Contrary to popular belief, blindness isn’t a one-size-fits-all condition. What I share here is my story—my unique journey—and it’s likely no other blind person has experienced it the same way.

Table of Content:

1. My Path to Blindness

2. What Do Blind People See?

3. How I Felt About Going Blind?

4. The Worst Part of Being Blind for Me

5. How Do Blind People Cope

6. Final Thoughts

   
   

My Path to Blindness

I began losing vision at 19. My left eye retained only a small patchy field, while my right eye was left with a non-central, even smaller, clear field. For six years, I clung to what I had, naively optimistic that modern medicine would “fix” me.

By 25, my vision took another hit. The little clarity in my left eye became obscured by a thick fog. I used to joke with friends that it felt like walking through heaven. My brain even refused to use the tiny clear spot in my right eye, preferring the larger blur from the left.

And just when I thought I’d adjusted, life threw another curveball. At 33, my left eye went completely dark, leaving me with only that tiny window of vision in my right eye. They say, “Be careful what you wish for.” Turns out, they were right.

With my relevance to the topic established, let’s answer some initial questions:

What Do Blind People See?

Let’s bust a myth: less than 15% of blind people experience total darkness. I’m not one of them. Blindness exists on a spectrum: reduced fields of vision, patchy eyesight, foggy views, or a mix of these.

But here’s the catch: blindness isn’t defined by what you see but by what you can’t do. If impaired vision stops someone from carrying out daily tasks like a sighted person, they’re blind. That’s why categories like “low vision,” “visually impaired,” and “legally blind” exist—they describe what we can or can’t do, not just what we see.

How I Felt About Going Blind?

Here’s another surprising stat: over 80% of disabled people weren’t born that way. Most, like me, acquire disability later in life, often due to accidents or medical conditions. And let me tell you, no one’s sitting around expecting to go blind.

When I first started losing vision, I didn’t see it as a loss—I was optimistic, even naïve. I thought, “I’m just sick, and this will pass.” It wasn’t until I hit 25, during a major vision loss episode, that the reality sank in.

Having lived sighted for my entire childhood and early adulthood, I was completely unprepared for what lay ahead. I had acquired tools, education, and life skills meant for a sighted future. When blindness came knocking, I was stuck in limbo: sighted in my mind, but legally blind in reality.

While clinging to my sighted identity pushed me to achieve things I might not have otherwise tried, it also held me back. By resisting the “blind” label, I denied myself access to tools that could’ve made my life easier.

Eventually, I found my answer: accept the label without lowering expectations. That balance is what kept me moving forward.

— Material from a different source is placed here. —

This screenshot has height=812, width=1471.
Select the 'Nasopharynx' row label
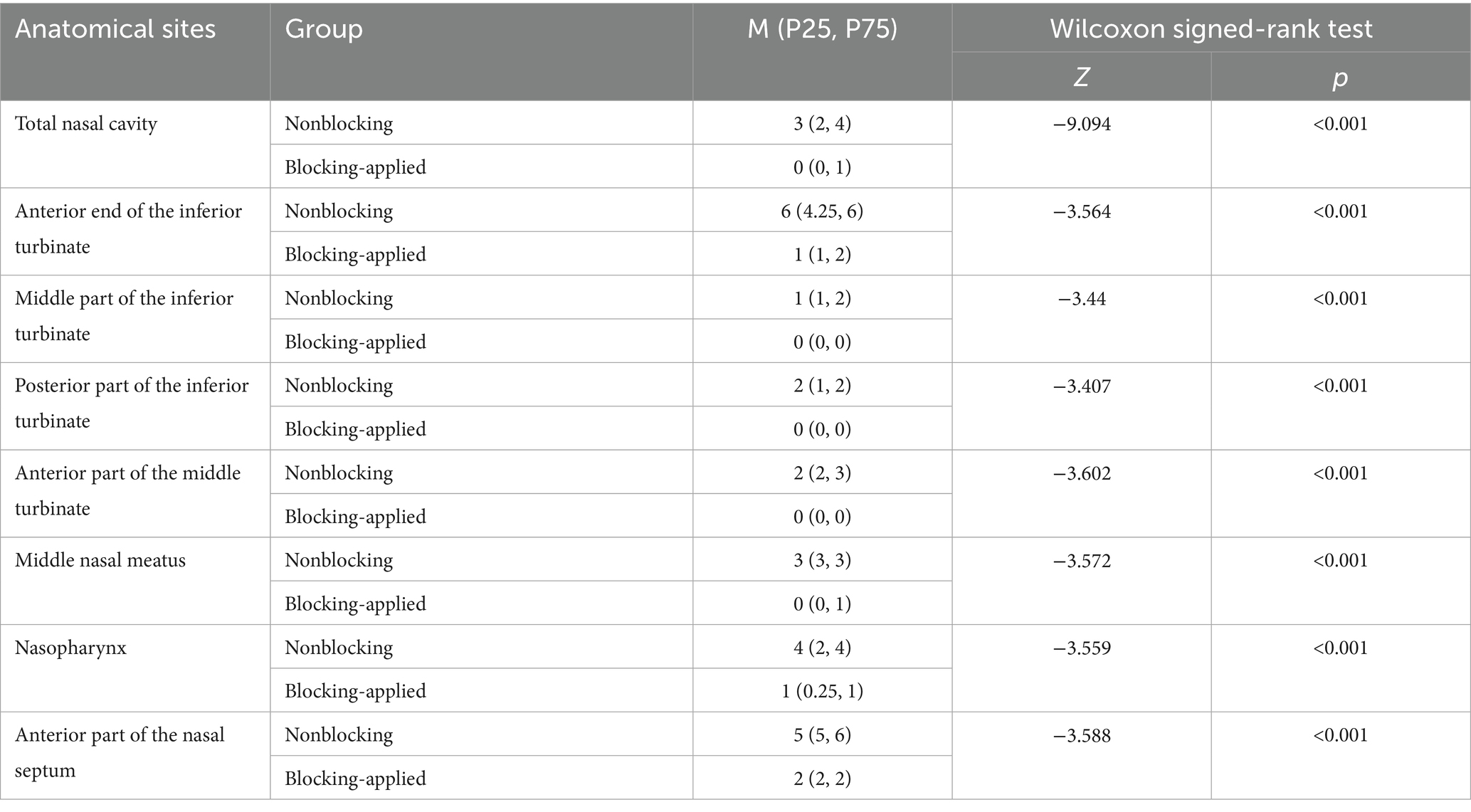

The Worst Part of Being Blind for Me

The hardest part of losing my vision wasn’t the vision loss itself, or even the “blind” label—it was how others were conditioned to see that label as weak or pitiful.

Using a cane or asking for help isn’t just about practicality—it’s about how others perceive you. Suddenly, people don’t see you as a whole person anymore. You’re no longer a woman, an entrepreneur, or someone with ambitions. You’re just “the blind woman.” Blindness became the headline of my story, even when I wanted it to be a footnote.

While today I have the tools to deny and break the stereotypes around the label, there was a phase where the associated definition of a ‘blind woman’ was too much for me to handle and I simply wasn’t ready for it.

How Do Blind People Cope?

Vision loss isn’t just physical—it’s emotional. For me, it mirrored the grieving process: denial, anger, bargaining, depression, acceptance, and finding meaning. But honestly —it wasn’t neat or linear.

1. Denial: The Years I Lost to Avoidance

In the early years, I refused to accept that blindness was my reality. I stubbornly clung to what I could still do, ignoring the tools and resources that could’ve helped me reclaim even more.

2. Acceptance and Adaptation: My Turning Point

Acceptance didn’t happen overnight. It started when my sister-in-law and brother introduced me to screen readers at 25. That one tool was a game-changer, opening doors I hadn’t even realized were closed.

With each adaptation, I gained more confidence. I started using a white cane, listening to audiobooks, and asking strangers for help when needed. Instead of seeing blindness as a loss, I began seeing it as an opportunity to reinvent myself.

Final Thoughts

So, what’s it like to be blind? For me, it’s been a journey of loss, discovery, and growth. It’s about rejecting stereotypes, embracing change, and finding joy in the messy process of figuring it all out.

Blindness isn’t the end of the story—it’s just a new chapter. And like any good story, it’s up to me to write the rest.